Es ist auch kein Geheimnis, dass die Außerkraftsetzung der umstrittenen Gesetzesteile während all dieser Jahre verhindern sollte, dass es zu einer Welle an Anfechtungen vor US-Gerichten käme gegen «ein Gesetz mit sehr unklaren Aussagen», wie es nicht nur das kubanische Außenministerium sagte, sondern auch von vielen US-Funktionären bestätigt wurde. In der US-Gesetzesgeschichte ist kein ähnlich verheerender Fall bekannt.

Einige Stunden später verkündete Bolton im Sitz der Brigade 2506 in Florida Beschränkungen in der Geldversendung von den USA nach Kuba. Pro Person sollen vierteljährlich nur noch 1.000 Dollar nach Kuba geschickt werden können. Dazu erklärte er zynisch: "Diese neuen Maßnahmen werden dazu beitragen, dem kubanischen Regime die US-Dollars zu entziehen."
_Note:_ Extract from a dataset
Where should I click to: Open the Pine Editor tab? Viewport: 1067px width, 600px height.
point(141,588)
Wie will mir Trumps Berater weismachen, dass es möglich sei, dass diese Maßnahme nicht zugleich auch die Lebenssituation der Kubaner beeinträchtigt, welche angeblich verteidigt werden sollen? Es wäre auch einmal interessant zu fragen, ob diese Einschränkung auch für die Hunderttausenden von Dollars aus US-amerikanischen Taschen gilt, die hierhin geschickt werden, um die Öffentliche Ordnung hier zu destabilisieren, die aber letzten Endes auch beim kubanischen Staat landen.

Zugleich bleibt Kuba weiterhin das einzige Land, das zu bereisen den "freiesten Bürger auf diesem Planeten" nicht erlaubt ist, wie es ihre Verfassung ihnen eigentlich garantieren sollte. Das Finanzministerium wird neue Regulationen erlassen, die diese Reisen noch weiter erschweren.
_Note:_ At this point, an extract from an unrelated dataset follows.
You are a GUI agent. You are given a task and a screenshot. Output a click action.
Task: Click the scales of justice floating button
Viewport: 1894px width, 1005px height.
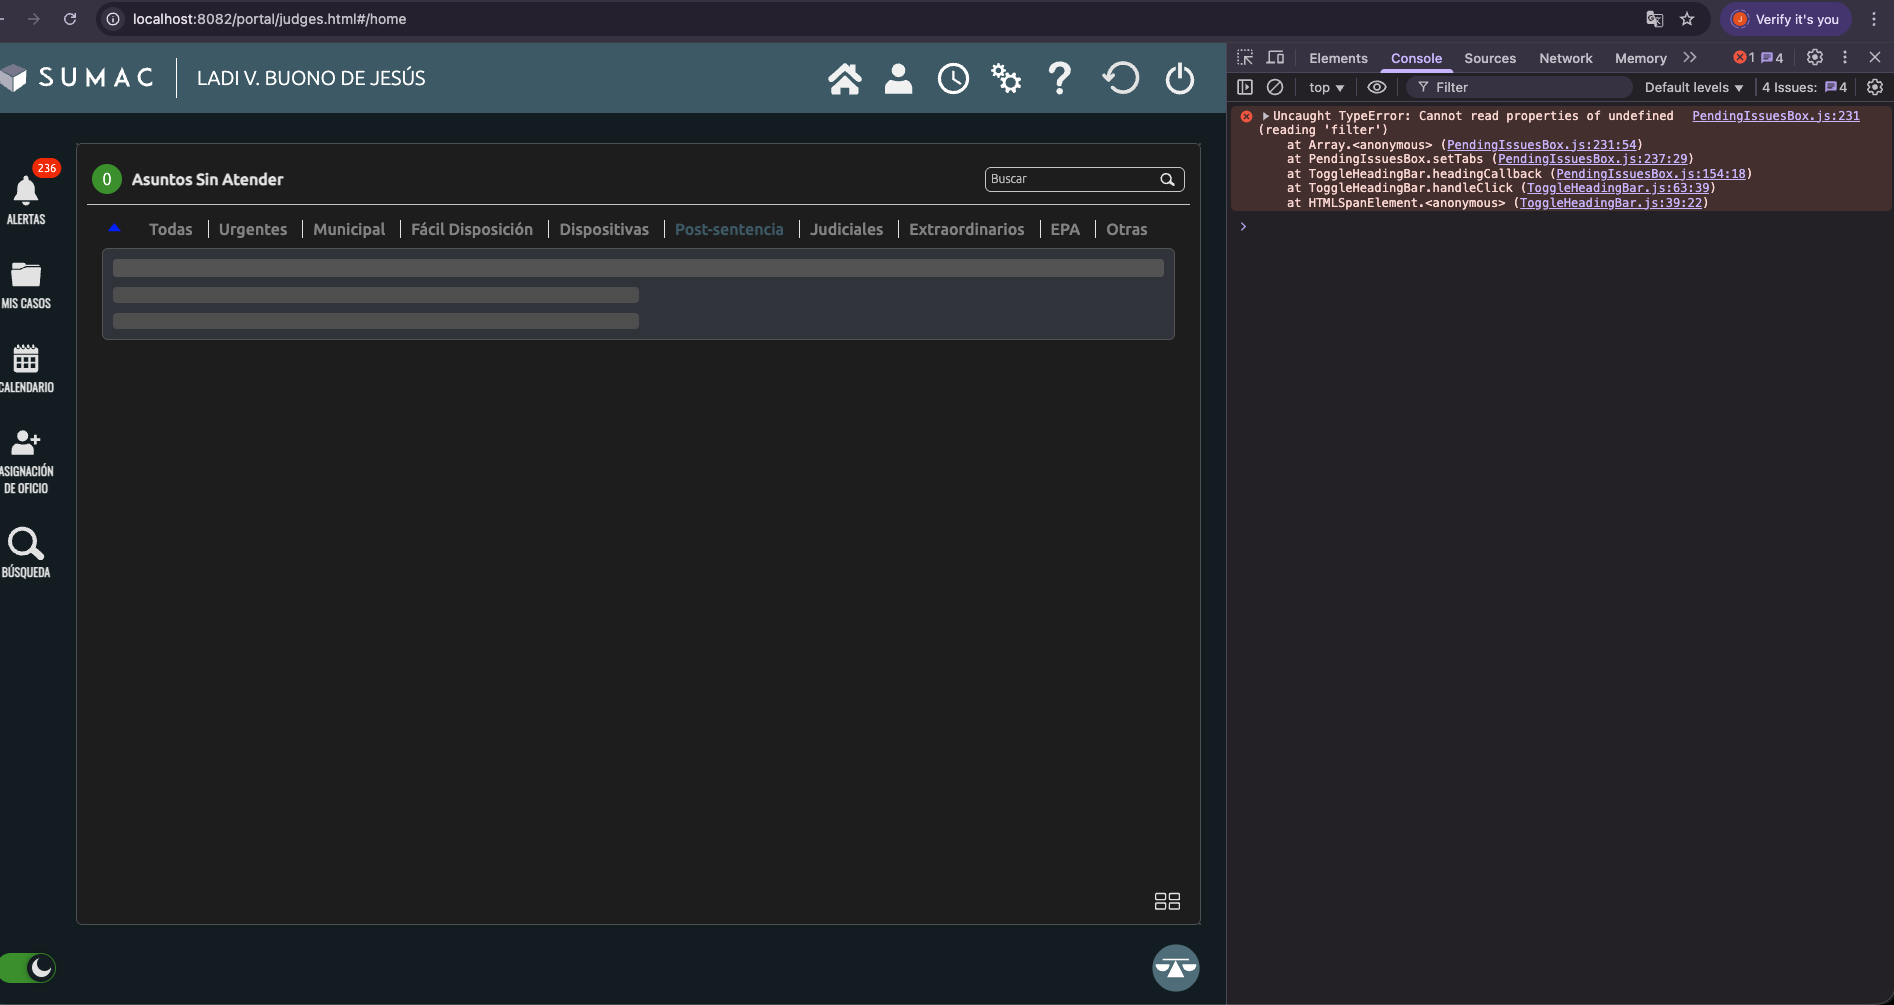click(x=1175, y=967)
Warum hat Bolton seine Verkündungen umringt von einigen alten Bekannten kundgetan und nicht im Miami Airport, von dem aus jede Woche 100 Flüge nach Kuba abgehen? Weil man ihn dort mit faulen Eiern empfangen hätte, denn die Menschen in Miami, insbesondere die dort lebenden Kubaner, wollen von dieser Konfrontation nichts mehr wissen. Bush hatte damals ähnliche Einschränkungen verordnet, und die cubano-amerikanische Community hat ihm dies bis heute nicht verziehen. Florida votierte in Folge für die Demokratische Partei und Obama siegte dort mit großem Vorsprung. Im Angesicht der Wahlen im Jahr 2020 interessiert sich der New Yorker Magnat allerdings wenig für die Kubaner, die die Insel besuchen und ihren Familien Geld schicken. Florida ist weiterhin einer der umkämpften Staaten und damit der Schlüssel, um ins Weiße Haus zu gelangen.

Haben diese 60 Jahre ihnen nicht gereicht? Offensichtlich nicht. Man folgt weiterhin eher einer psychologischen denn einer legalen Logik, die darauf ausgerichtet ist, die notwendigen Investitionen für eine "leidende kubanische Wirtschaft" zu bremsen, Unternehmer einzuschüchtern und ein Klima der Angst zu schaffen. Auf diesem Weg haben wir viel Blut gelassen, ein verzwickter Weg, aber unser Weg. Vergesst es, möchte man den politisch Berauschten zurufen. Trump wird niemals nach Havanna reisen, um für uns Kubaner Klopapier abzuwerfen. Nicht ohne Grund wird dieses Land seit geraumer Zeit nicht mehr von Leonard Wood regiert, dem Kommandeur der US-amerikanischen Truppen, die 1898 Kuba von der spanischen Kolonialherrschaft übernahmen. Und aus dem Helms-Burton-Gesetz werden wir genauso Mus machen, wie wir es mit den Invasoren der Schweinebucht getan haben.